A day of lobbying the Washington state legislature left Poker Players Alliance leaders optimistic that they will eventually be able to change the law that makes it a felony to play poker online in the state.

"With a few exceptions, there was pretty much unilateral support to removing the criminal penalty to the law," said PPA executive director John Pappas. "A lot of folks said they didn't work there when it happened and said it didn't make sense, or people who were there and said they didn't know what they voted for at the time."

Poker pros Andy Bloch, Linda Johnson and Jan Fisher participated in the event March 17 along with more than 40 PPA members who hail from Washington. Over the course of the day, they held close to 100 meetings with lawmakers or their representatives. It was the first time the PPA had arranged a lobbying day at a state legislature.

Washington legislators passed the bill that makes it a Class C felony punishable by a $10,000 fine and/or five years in prison — on par with possession of heroin or child pornography — to play poker online in June of 2006. The state supreme court upheld the law in September of 2010, and soon after leading online poker sites PokerStars and Full Tilt Poker stopped offering their services to people in the state.

PPA members who participated were given a fact sheet with talking points to bring up to Washington legislators. They included that no other state in the country criminalizes the individual for playing poker on the Internet, that it is illogical for the state to allow citizens to play poker at the casino across the street but make it a felony to play online in one's home, and cited a poll that 79 percent of registered voters in the state disagree with the law.

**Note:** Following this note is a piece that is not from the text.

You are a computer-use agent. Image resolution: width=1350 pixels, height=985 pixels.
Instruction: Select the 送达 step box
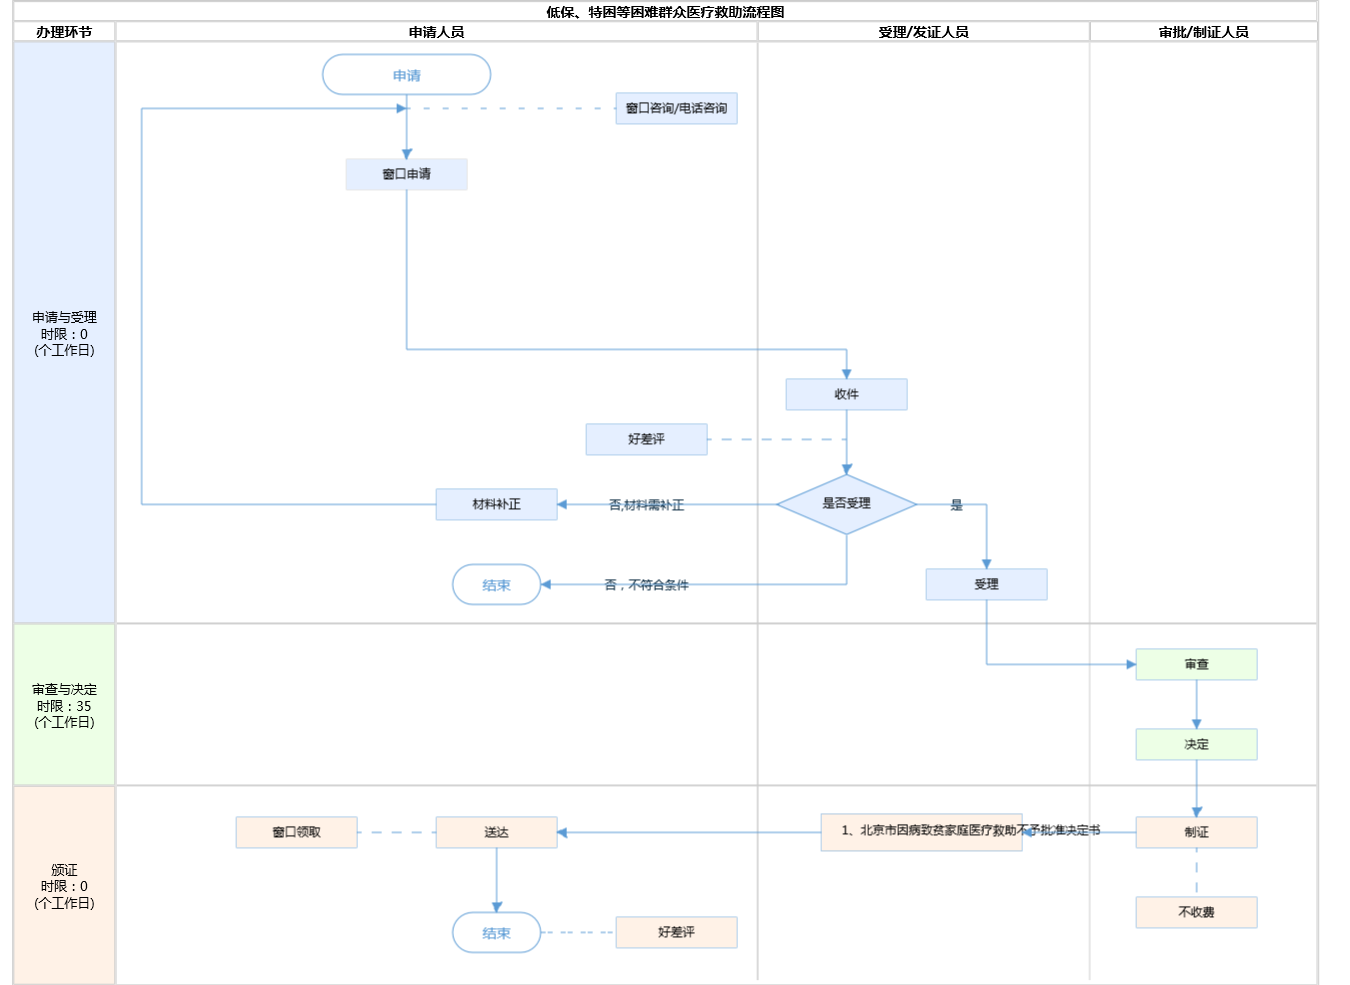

They did not meet with State Sen. Margarita Prentice, who called for the original passage of the bill and famously said "let them pump gas" of poker players put out of a job by the law in an interview with last year. Pappas said Prentice is no longer on any relevant committees and doesn't hold a position with a lot of political sway.

The PPA is calling for the removal of criminal penalties for the individual player. The window to introduce new legislation in Washington for this year's session has passed, though it could be possible to attach language to an existing bill. Pappas said there is not likely to be any change this year.

"We were successful in that we were able to get a buy-in and educate a lot of really important lawmakers," Pappas said. "But we probably won't see any progress in changing the law until the beginning of next year."

However, the response received from Washington lawmakers made Pappas optimistic that playing online poker will not remain a felony in Washington past 2012.

"I'm very optimistic that we will get a bill introduced and I think we will get it through, and hopefully it would be something the governor would sign," Pappas said. "I can't imagine it wouldn't be. It's an unpopular, impractical, unenforceable, illogical law."